*Required action:*
Nothing in the records may be changed; reproduce all of them.

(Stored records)

-- Opening Marker --

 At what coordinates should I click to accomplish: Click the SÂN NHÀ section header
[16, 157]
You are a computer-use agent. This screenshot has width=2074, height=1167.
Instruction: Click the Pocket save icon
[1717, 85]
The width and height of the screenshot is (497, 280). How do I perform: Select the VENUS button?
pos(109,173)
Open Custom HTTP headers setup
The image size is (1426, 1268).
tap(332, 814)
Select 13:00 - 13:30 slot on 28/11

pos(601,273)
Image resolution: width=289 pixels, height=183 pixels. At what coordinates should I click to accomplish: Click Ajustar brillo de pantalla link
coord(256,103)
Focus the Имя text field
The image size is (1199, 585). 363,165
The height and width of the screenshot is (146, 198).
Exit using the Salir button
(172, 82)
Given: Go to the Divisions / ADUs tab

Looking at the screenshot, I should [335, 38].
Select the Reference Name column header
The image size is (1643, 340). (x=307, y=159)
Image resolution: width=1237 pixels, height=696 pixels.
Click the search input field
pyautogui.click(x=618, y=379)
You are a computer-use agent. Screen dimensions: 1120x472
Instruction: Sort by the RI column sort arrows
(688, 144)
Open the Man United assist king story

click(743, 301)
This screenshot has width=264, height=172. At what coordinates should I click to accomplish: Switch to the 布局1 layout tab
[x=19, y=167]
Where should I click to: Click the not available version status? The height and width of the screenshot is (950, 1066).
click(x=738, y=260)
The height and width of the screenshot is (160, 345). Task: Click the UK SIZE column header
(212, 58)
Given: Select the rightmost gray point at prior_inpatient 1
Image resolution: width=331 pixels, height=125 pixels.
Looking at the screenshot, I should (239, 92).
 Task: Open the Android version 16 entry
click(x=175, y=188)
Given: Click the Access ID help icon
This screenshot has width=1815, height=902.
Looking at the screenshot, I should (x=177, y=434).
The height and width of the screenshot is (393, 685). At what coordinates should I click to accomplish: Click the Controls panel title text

-- Closing Marker --

*Written solution:*
 At what coordinates should I click to accomplish: Click the SÂN NHÀ section header
[16, 157]
You are a computer-use agent. This screenshot has width=2074, height=1167.
Instruction: Click the Pocket save icon
[1717, 85]
The width and height of the screenshot is (497, 280). How do I perform: Select the VENUS button?
pos(109,173)
Open Custom HTTP headers setup
The image size is (1426, 1268).
tap(332, 814)
Select 13:00 - 13:30 slot on 28/11

pos(601,273)
Image resolution: width=289 pixels, height=183 pixels. At what coordinates should I click to accomplish: Click Ajustar brillo de pantalla link
coord(256,103)
Focus the Имя text field
The image size is (1199, 585). 363,165
The height and width of the screenshot is (146, 198).
Exit using the Salir button
(172, 82)
Given: Go to the Divisions / ADUs tab

Looking at the screenshot, I should [335, 38].
Select the Reference Name column header
The image size is (1643, 340). (x=307, y=159)
Image resolution: width=1237 pixels, height=696 pixels.
Click the search input field
pyautogui.click(x=618, y=379)
You are a computer-use agent. Screen dimensions: 1120x472
Instruction: Sort by the RI column sort arrows
(688, 144)
Open the Man United assist king story

click(743, 301)
This screenshot has width=264, height=172. At what coordinates should I click to accomplish: Switch to the 布局1 layout tab
[x=19, y=167]
Where should I click to: Click the not available version status? The height and width of the screenshot is (950, 1066).
click(x=738, y=260)
The height and width of the screenshot is (160, 345). Task: Click the UK SIZE column header
(212, 58)
Given: Select the rightmost gray point at prior_inpatient 1
Image resolution: width=331 pixels, height=125 pixels.
Looking at the screenshot, I should (239, 92).
 Task: Open the Android version 16 entry
click(x=175, y=188)
Given: Click the Access ID help icon
This screenshot has width=1815, height=902.
Looking at the screenshot, I should (x=177, y=434).
The height and width of the screenshot is (393, 685). At what coordinates should I click to accomplish: Click the Controls panel title text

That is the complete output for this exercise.